34.ʙöʟüᴍ:"şᴇʏᴛᴀɴıɴ ɪ̇ᴘʟᴇʀɪ"
35.ʙöʟüᴍ:"ʟᴀʟ"
36.ʙöʟüᴍ:"ᴠᴀᴠᴇʏʟᴀ"
37.ʙöʟüᴍ:"ᴍᴀʏıɴ"
38.ʙöʟüᴍ:"ᴢᴀʏıғ ɪşıᴋ"
39.ʙöʟüᴍ:"ᴅɪᴋᴇɴʟɪ ᴀᴠᴜçʟᴀʀ"
40.ʙöʟüᴍ:"ɢöᴢʟᴇʀɪɴ ᴋᴀʟʙɪ"
41.ʙöʟüᴍ:"ᴀᴛᴇşɪɴ ɪçɪɴᴅᴇᴋɪ ᴜꜰᴀᴋ ᴋıᴢ"

3.ʙöʟüᴍ:"ᴀçıᴋʟᴀɴᴀɴ sıʀʟᴀʀ "

136 25 3
By Nemesisheart

Keyifli okumalar 💔

Elya'nın evinde mor bir kanepeye oturmuştum gayet ferah bir evi vardı. Ailesiyle kalmayalı baya uzun zaman oluyordu onun için. Elya ile birbirimizin zıt hâli gibiydik, ben ailemle kalmak için dünyanın bir ucuna giderdim o ise ailesiyle yaşamamak için dünyanın bir ucuna kaçabilirdi.

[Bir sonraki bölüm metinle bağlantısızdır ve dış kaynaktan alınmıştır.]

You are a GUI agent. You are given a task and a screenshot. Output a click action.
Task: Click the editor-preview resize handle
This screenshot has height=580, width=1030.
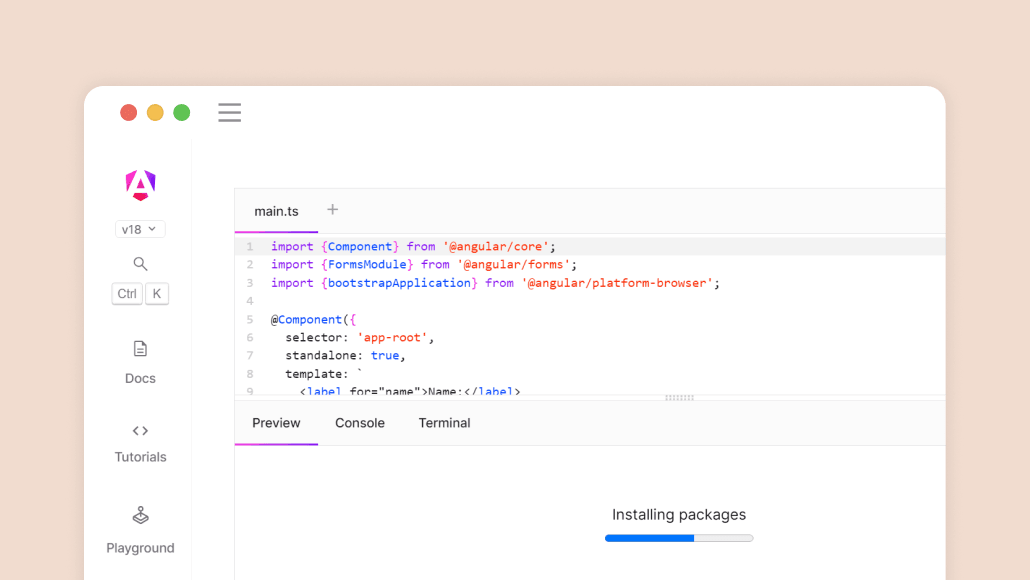pos(679,398)
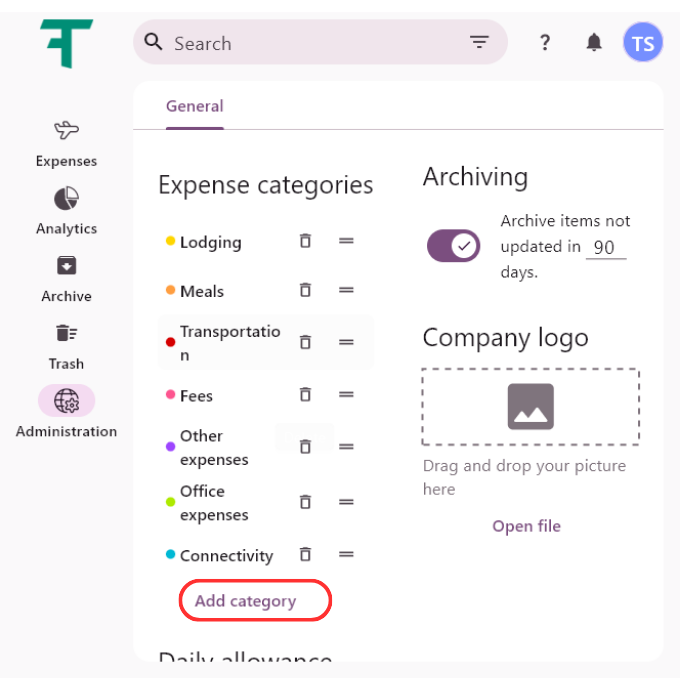Click the archive days number field
This screenshot has width=680, height=690.
(x=605, y=247)
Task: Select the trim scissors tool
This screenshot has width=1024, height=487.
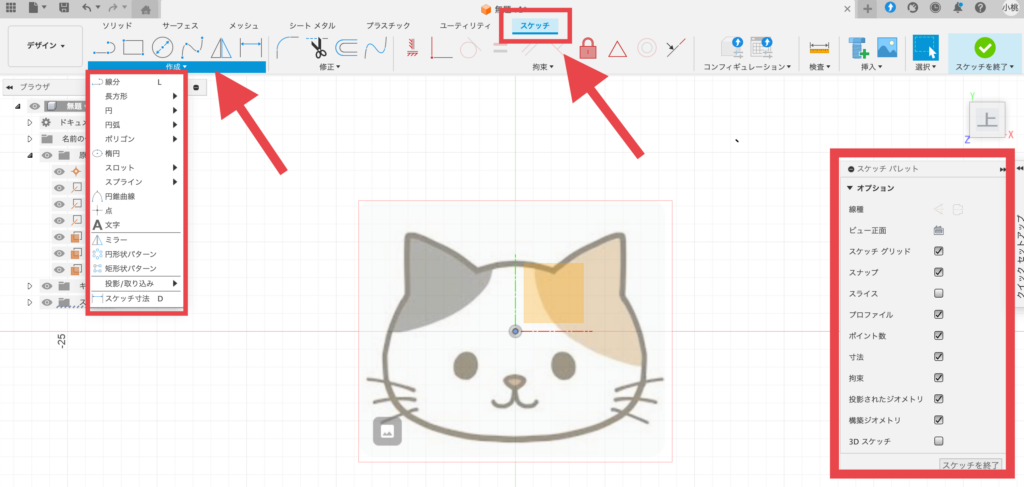Action: click(x=318, y=47)
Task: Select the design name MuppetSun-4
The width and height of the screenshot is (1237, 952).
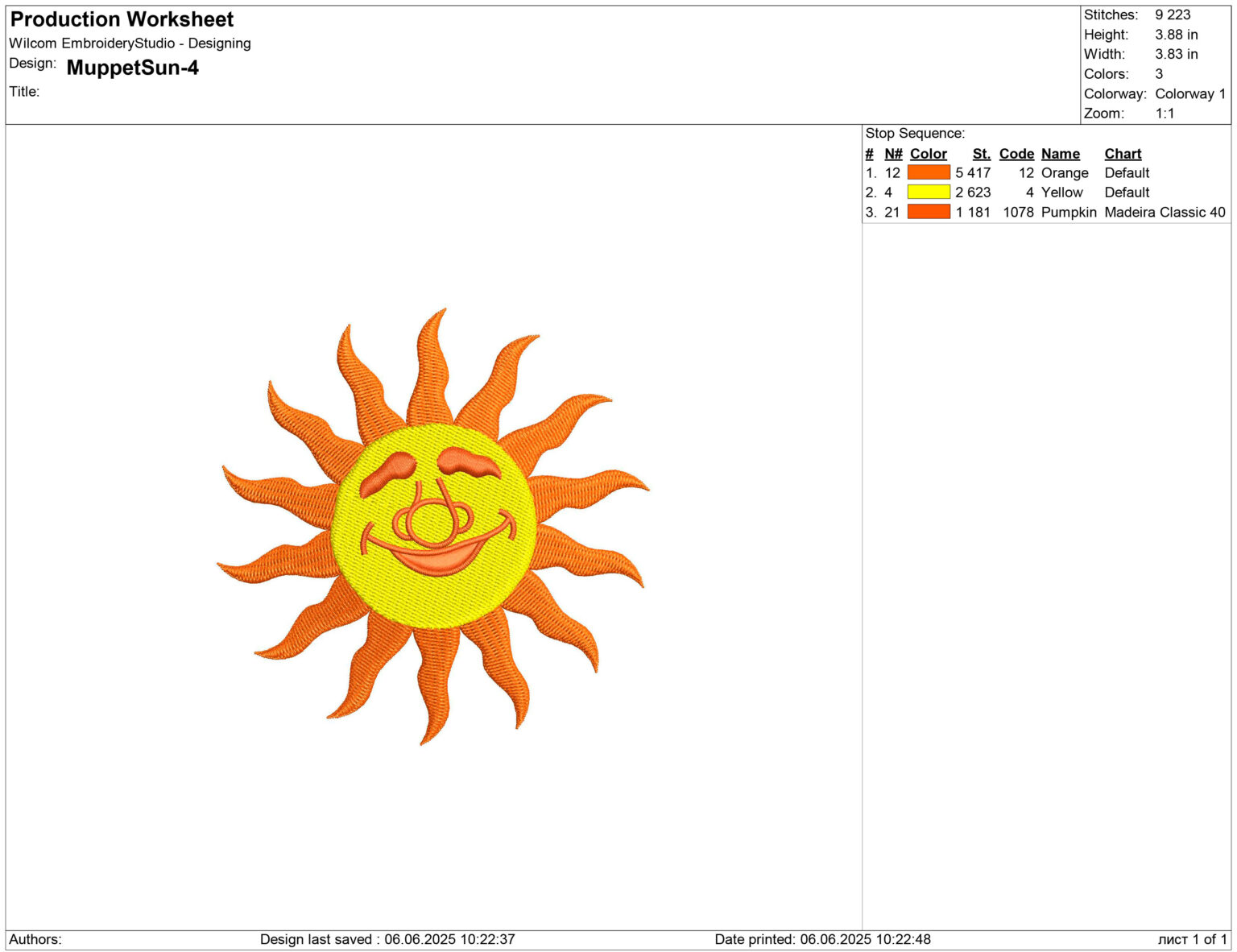Action: [x=133, y=69]
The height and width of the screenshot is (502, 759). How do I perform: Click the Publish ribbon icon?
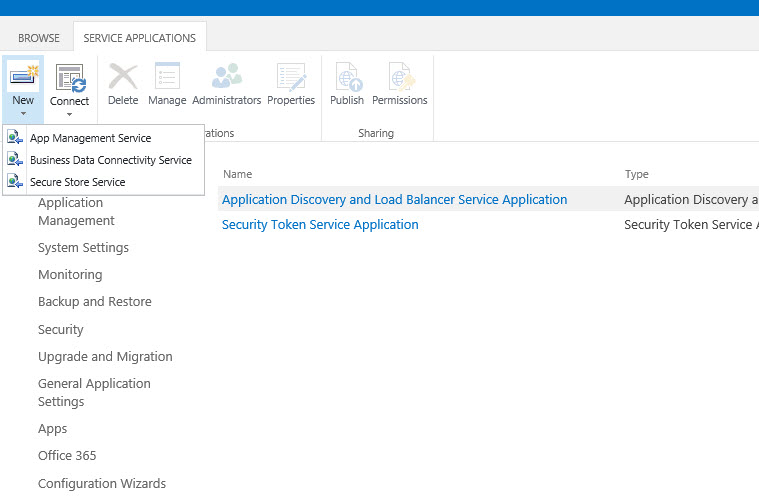(x=347, y=78)
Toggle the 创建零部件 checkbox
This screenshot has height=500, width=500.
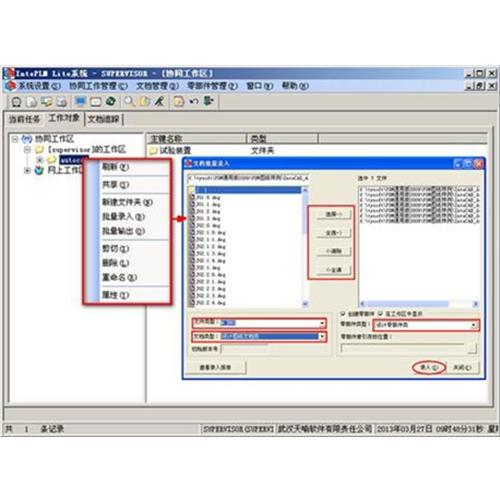[343, 314]
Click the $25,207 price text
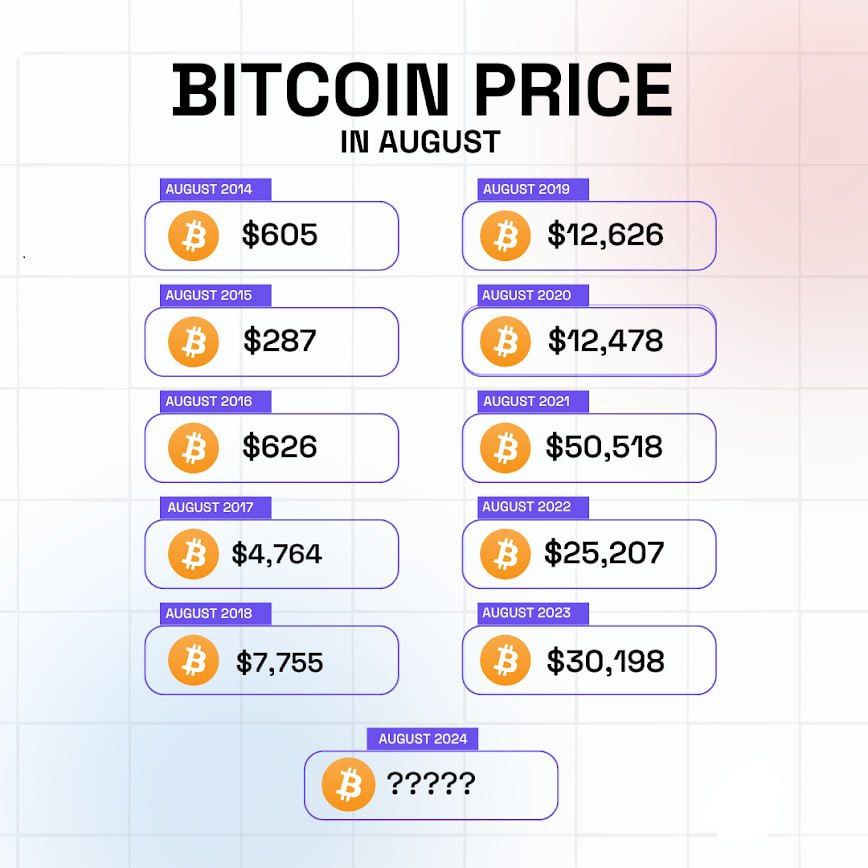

Kollarımı dizlerime sarıp koltukta daha fazla küçüldüm. Gözlerim etrafı incelerken Elya'nın getirdiği kahve aklıma geldi ve gözlerimi sehpaya çevirdim. Yan tarafımda duran kahve soğumak üzereydi ama asla içmek gibi bir niyetim yoktu.

Boğazımdan geçecek her şey şuan midemi boşaltmamı tetikliyordu. İğrenti ile yüzümü buruşturdum. Elya on dakika önce duş almak için yanımdan ayrılmıştı, bana da giymem için kıyafetler vermişti ve üzerimi değiştirmem gerektiğinide en net bir biçimde ifade etmişti.

Farkındaydım, berbat kelimesinin beden bulmuş hâli gibiydim ama kolumu kaldıracak kuvvetim yoktu. O anda verdiği rahat giysilere kısa bir bakış attım, isteksiz bir edayla gözlerimi bayıp geri çekmiştim göz bebeklerimi. Koridordaki adım sesleri ağırca kulağımı tırmaladığında bende bir halıya bir de kıyafetlere bakıp durmayı kestim o anda Elya kapıda görünmüştü bile. Görünür görünmez de uslanmaz bir bakış atmayı es geçmedi. Dudaklarını kısa bir süre bana bakıp ısırdığında çemkireceğini az çok anladım, lakin bunu durdurmak için tek bir harekette bile bulunmadım.

Elya'nın dudaklarını aralayıp konuşmasını rahat bir tavırla karşılamıştım." Ne dedim ben sana... Giysene şunları kızım!" deyince kızgın çıkarmaya çalıştığı sesine omuzlarımı kaldırıp indirdim hatta bilerek göründüğümden daha farklı bir rol çizdim.

O da tekrar konuşmayı sürdürdü. "Alvina... Olan olmuş artık bizim elimizden bir şey gelmez niye anlamıyorsun?" dediğinde bu sefer ilk hamlemi gerçekleştirdim ve ellerimi çözüp bacaklarımı serbest bıraktım o sırada da Elya karşı koltuğa oturmuştu.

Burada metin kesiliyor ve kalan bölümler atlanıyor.